### REQUIREMENTS
Please reproduce, word for word, the lines below between the one holding "Click the Parking" and the one holding "pyautogui.click(x=741, y=81)", inclusive.
## start RECORDS SHOWN
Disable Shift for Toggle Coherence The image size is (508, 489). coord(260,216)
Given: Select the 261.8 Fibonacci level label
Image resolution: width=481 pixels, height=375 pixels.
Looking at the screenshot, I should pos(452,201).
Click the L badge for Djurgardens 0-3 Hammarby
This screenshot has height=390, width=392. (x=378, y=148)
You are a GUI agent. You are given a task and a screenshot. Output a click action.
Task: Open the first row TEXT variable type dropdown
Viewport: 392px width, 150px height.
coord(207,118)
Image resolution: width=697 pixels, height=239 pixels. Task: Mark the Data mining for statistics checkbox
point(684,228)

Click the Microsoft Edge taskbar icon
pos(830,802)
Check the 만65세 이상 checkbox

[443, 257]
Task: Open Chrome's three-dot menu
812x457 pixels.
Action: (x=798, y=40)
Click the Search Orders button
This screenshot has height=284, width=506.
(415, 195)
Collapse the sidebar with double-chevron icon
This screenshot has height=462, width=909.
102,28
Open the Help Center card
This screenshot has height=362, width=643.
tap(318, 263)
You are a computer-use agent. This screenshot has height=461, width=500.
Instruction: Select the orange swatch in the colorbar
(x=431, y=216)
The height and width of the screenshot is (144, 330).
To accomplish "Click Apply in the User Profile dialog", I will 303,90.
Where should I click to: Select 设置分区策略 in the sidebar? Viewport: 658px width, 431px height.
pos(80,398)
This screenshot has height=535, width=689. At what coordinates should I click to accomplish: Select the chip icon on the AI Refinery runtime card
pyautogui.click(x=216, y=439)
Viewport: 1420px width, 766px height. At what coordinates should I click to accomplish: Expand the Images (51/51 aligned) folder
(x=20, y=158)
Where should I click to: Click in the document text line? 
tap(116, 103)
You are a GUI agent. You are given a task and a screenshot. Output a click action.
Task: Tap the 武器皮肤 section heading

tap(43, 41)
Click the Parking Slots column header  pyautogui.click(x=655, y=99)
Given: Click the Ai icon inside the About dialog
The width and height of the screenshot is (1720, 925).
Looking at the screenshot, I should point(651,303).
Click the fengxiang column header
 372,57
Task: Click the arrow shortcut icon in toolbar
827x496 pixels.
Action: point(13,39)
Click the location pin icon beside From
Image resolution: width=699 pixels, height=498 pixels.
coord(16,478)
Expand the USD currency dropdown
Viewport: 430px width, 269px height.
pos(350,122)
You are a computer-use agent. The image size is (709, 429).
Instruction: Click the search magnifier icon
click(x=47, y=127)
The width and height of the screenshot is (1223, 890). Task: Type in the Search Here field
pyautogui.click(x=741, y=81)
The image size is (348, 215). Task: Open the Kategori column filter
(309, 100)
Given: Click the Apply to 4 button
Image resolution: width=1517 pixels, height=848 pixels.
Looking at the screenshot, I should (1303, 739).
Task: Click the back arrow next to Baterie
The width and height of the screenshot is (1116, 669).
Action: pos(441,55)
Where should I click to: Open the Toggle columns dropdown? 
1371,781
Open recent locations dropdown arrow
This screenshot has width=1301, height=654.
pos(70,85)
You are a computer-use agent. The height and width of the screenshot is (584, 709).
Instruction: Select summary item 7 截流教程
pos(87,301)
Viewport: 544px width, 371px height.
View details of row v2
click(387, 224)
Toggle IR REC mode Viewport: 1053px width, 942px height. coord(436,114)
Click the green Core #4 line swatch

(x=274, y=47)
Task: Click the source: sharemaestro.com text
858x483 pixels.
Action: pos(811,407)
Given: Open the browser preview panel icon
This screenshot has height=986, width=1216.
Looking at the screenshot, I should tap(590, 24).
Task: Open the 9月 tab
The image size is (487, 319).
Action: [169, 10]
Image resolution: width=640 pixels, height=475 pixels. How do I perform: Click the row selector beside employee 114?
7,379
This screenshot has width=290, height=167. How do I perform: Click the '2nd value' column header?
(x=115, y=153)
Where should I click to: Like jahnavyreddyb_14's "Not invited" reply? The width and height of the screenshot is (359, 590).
## end RECORDS SHOWN
### SOLUTION
Click the Parking Slots column header  pyautogui.click(x=655, y=99)
Given: Click the Ai icon inside the About dialog
The width and height of the screenshot is (1720, 925).
Looking at the screenshot, I should point(651,303).
Click the fengxiang column header
 372,57
Task: Click the arrow shortcut icon in toolbar
827x496 pixels.
Action: point(13,39)
Click the location pin icon beside From
Image resolution: width=699 pixels, height=498 pixels.
coord(16,478)
Expand the USD currency dropdown
Viewport: 430px width, 269px height.
pos(350,122)
You are a computer-use agent. The image size is (709, 429).
Instruction: Click the search magnifier icon
click(x=47, y=127)
The width and height of the screenshot is (1223, 890). Task: Type in the Search Here field
pyautogui.click(x=741, y=81)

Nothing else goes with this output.